O dia começou com aversão a risco e queda das bolsas de valores na Europa e Estados Unidos, contaminando também os mercados acionários de países emergentes. Incertezas quanto à política monetária dos EUA e sobre a permanência do Reino Unido na União Europeia voltaram a determinar movimentos defensivos. O cenário político trouxe cautela e o presidente em exercício, Michel Temer, se defendeu de acusações feitas em delação premiada do ex-presidente da Transpetro Sérgio Machado, oficializada ontem. Em discurso pela manhã, Temer classificou as afirmações de "mentirosas" e "criminosas".
A recuperação começou já no início da tarde, com as bolsas americanas reduzindo perdas. A Bovespa inverteu a tendência pouco depois das 13h, antes mesmo da virada em Wall Street. A reação veio por meio de ações de setores como siderurgia, financeiro e papel e celulose. Entre os destaques do dia estiveram Copel PNB (+4,25%), Suzano PNA (+2,77%) e CSN (+2,84%). As ações da Vale tiveram desempenhos diferentes, com Vale ON em alta de 1,53% e Vale PNA em baixa de 0,08%. O mesmo aconteceu com os papéis da Petrobras, com alta de 1,22% (ON) e baixa de 0,12% (PN).
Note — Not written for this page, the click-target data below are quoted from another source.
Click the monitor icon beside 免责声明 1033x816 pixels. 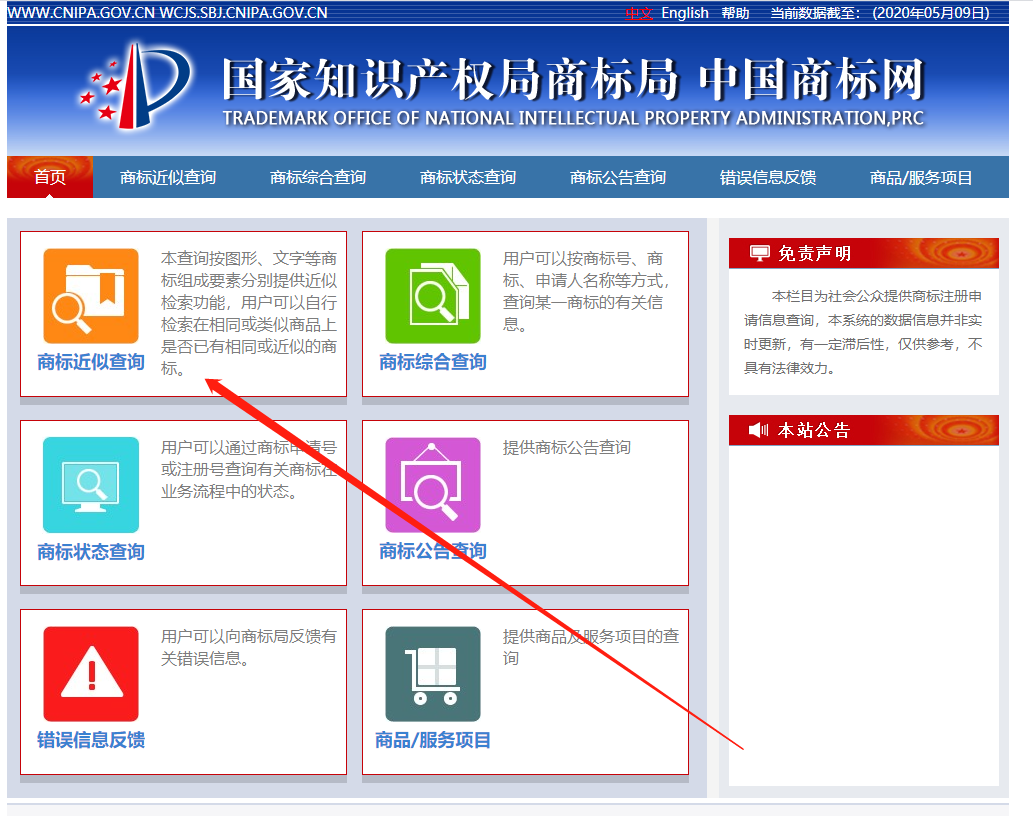tap(760, 254)
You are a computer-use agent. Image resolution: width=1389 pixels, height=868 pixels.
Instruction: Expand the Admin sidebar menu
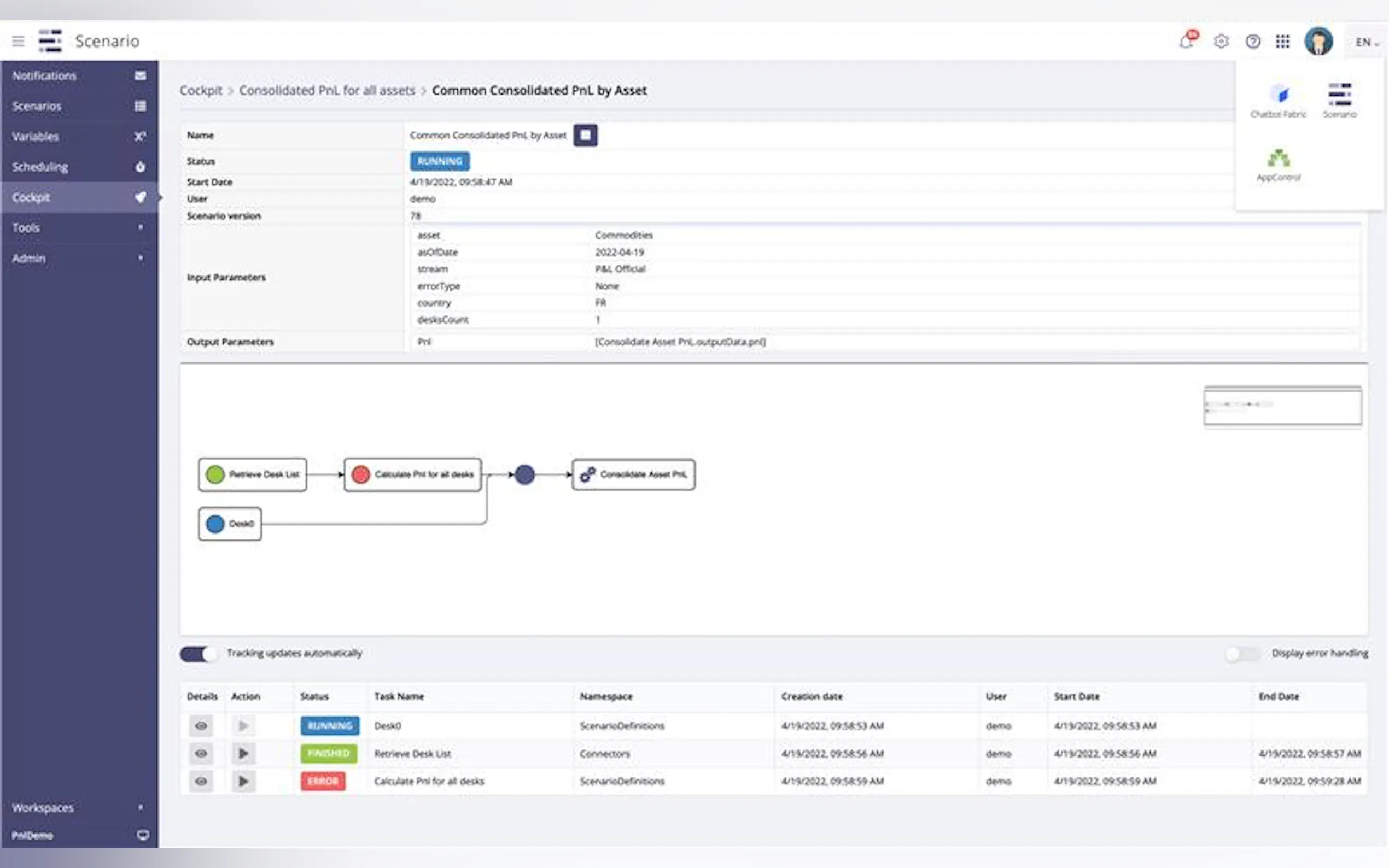click(79, 259)
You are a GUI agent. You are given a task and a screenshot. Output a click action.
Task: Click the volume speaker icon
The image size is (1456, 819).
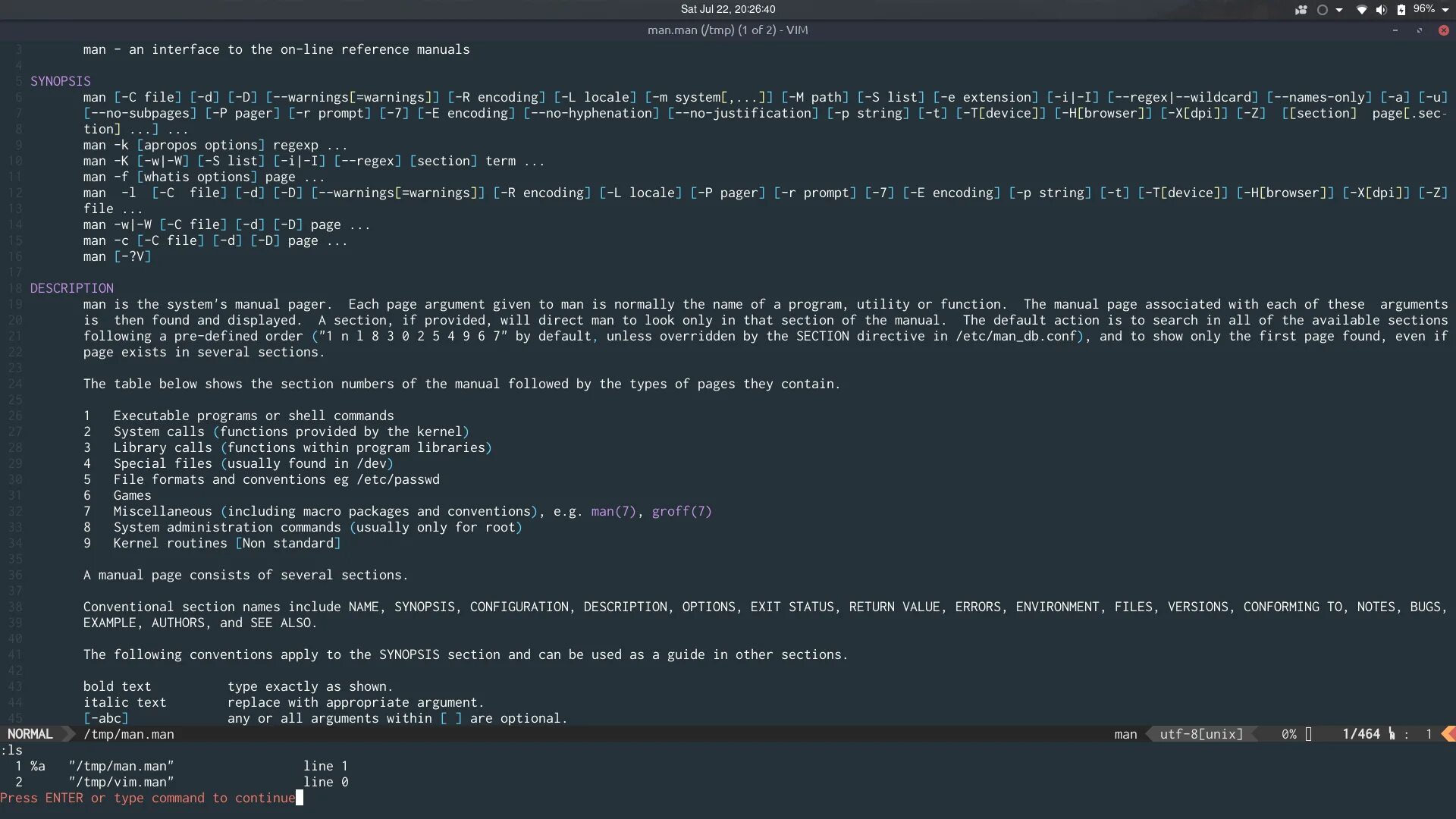[x=1381, y=10]
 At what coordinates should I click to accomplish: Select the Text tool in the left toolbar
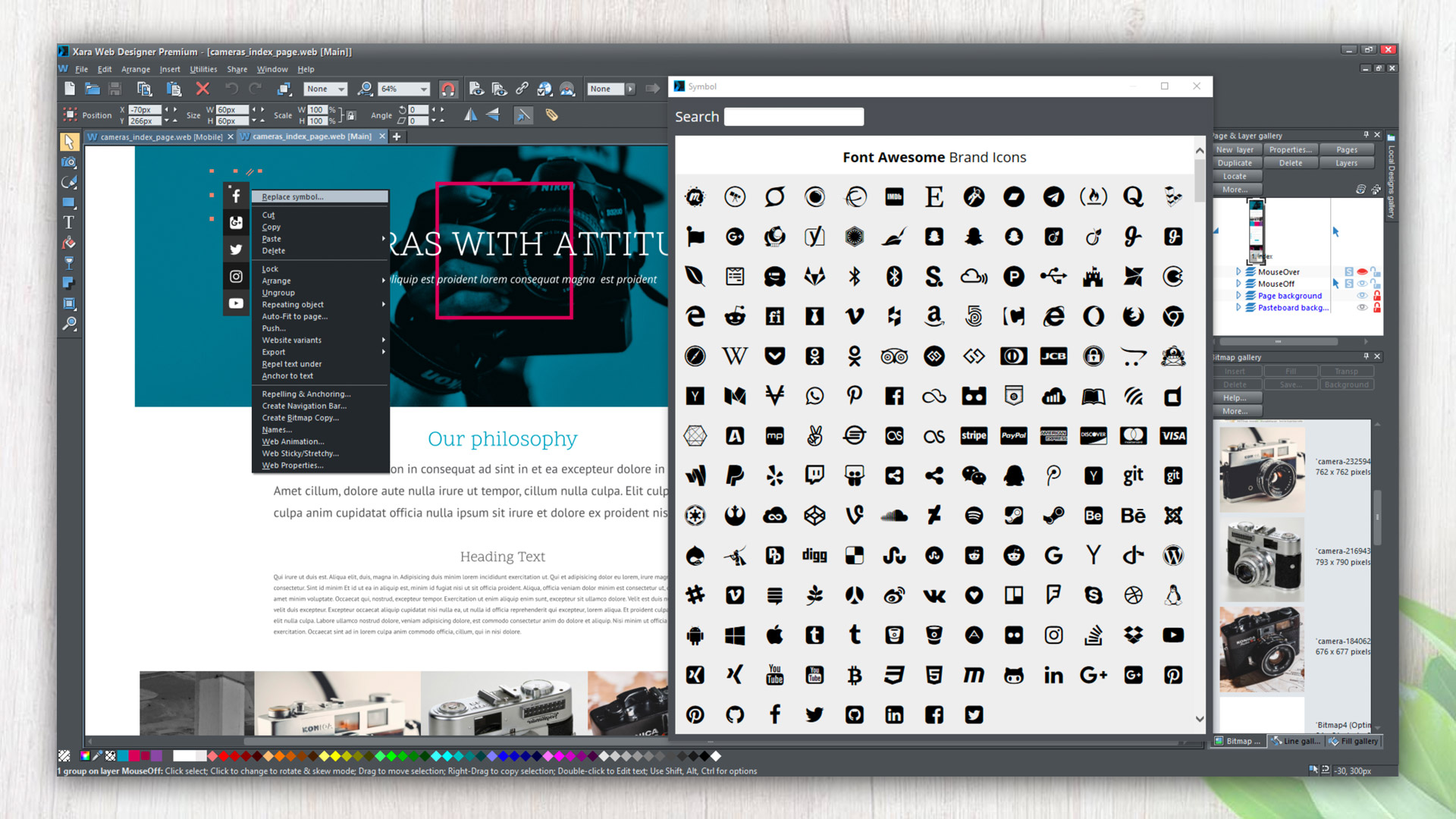(x=68, y=222)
Entre as ações que fazem parte do Ibovespa, a maior queda ficou com JBS ON, que recuou 2,66%. A empresa foi citada na delação de Sérgio Machado e estaria relacionada a uma propina de R$ 40 milhões que teria sido paga a senadores da bancada peemedebista. Em nota, a JBS afirmou que as doações para campanhas eleitorais foram realizadas de acordo com as regulamentações do Tribunal Superior Eleitoral (TSE). "A empresa esclarece que o seu diretor de Relações Institucionais não participou de nenhuma reunião e lamenta que mais uma vez a empresa esteja envolvida em acusações que agridem, de forma infundada, sua imagem, marcas, reputação e conduta ética", escreveu na nota.